» **Description of the task**:
Print, from the listing below, the lines starting at the line containing "957x746 pixels. How" and ending at the line containing "Image resolution: width=866", exactly as they stand, and print nothing else.

BEGIN Task inputs

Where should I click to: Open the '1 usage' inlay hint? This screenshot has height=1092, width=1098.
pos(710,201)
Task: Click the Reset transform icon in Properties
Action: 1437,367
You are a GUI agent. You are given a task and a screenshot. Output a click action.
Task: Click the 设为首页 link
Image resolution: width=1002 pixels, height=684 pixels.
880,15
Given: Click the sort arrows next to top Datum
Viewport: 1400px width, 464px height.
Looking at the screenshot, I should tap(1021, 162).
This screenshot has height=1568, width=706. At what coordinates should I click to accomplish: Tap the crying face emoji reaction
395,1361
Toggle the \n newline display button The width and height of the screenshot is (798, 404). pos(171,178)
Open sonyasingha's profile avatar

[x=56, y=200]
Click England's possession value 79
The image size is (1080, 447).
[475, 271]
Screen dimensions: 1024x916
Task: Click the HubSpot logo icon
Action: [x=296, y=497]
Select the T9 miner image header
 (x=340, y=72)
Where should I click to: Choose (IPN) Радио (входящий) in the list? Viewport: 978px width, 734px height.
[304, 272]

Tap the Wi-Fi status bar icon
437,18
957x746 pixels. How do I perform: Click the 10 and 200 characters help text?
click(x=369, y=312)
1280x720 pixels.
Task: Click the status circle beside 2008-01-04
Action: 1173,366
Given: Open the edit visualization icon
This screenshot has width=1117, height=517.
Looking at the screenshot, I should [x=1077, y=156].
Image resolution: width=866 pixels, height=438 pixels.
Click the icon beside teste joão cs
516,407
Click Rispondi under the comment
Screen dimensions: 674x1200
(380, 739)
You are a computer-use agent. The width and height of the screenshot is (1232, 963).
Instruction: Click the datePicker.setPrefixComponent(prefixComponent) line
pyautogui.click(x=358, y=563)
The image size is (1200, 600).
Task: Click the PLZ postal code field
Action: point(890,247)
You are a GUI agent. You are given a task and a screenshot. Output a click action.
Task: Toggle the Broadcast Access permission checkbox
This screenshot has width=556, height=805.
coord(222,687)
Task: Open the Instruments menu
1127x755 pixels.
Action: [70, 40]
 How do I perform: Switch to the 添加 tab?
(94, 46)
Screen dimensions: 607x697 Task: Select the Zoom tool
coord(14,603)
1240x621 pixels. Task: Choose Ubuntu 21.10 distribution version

END Task inputs

» **Answer area**:
957x746 pixels. How do I perform: Click the 10 and 200 characters help text?
click(x=369, y=312)
1280x720 pixels.
Task: Click the status circle beside 2008-01-04
Action: 1173,366
Given: Open the edit visualization icon
This screenshot has width=1117, height=517.
Looking at the screenshot, I should [x=1077, y=156].
Image resolution: width=866 pixels, height=438 pixels.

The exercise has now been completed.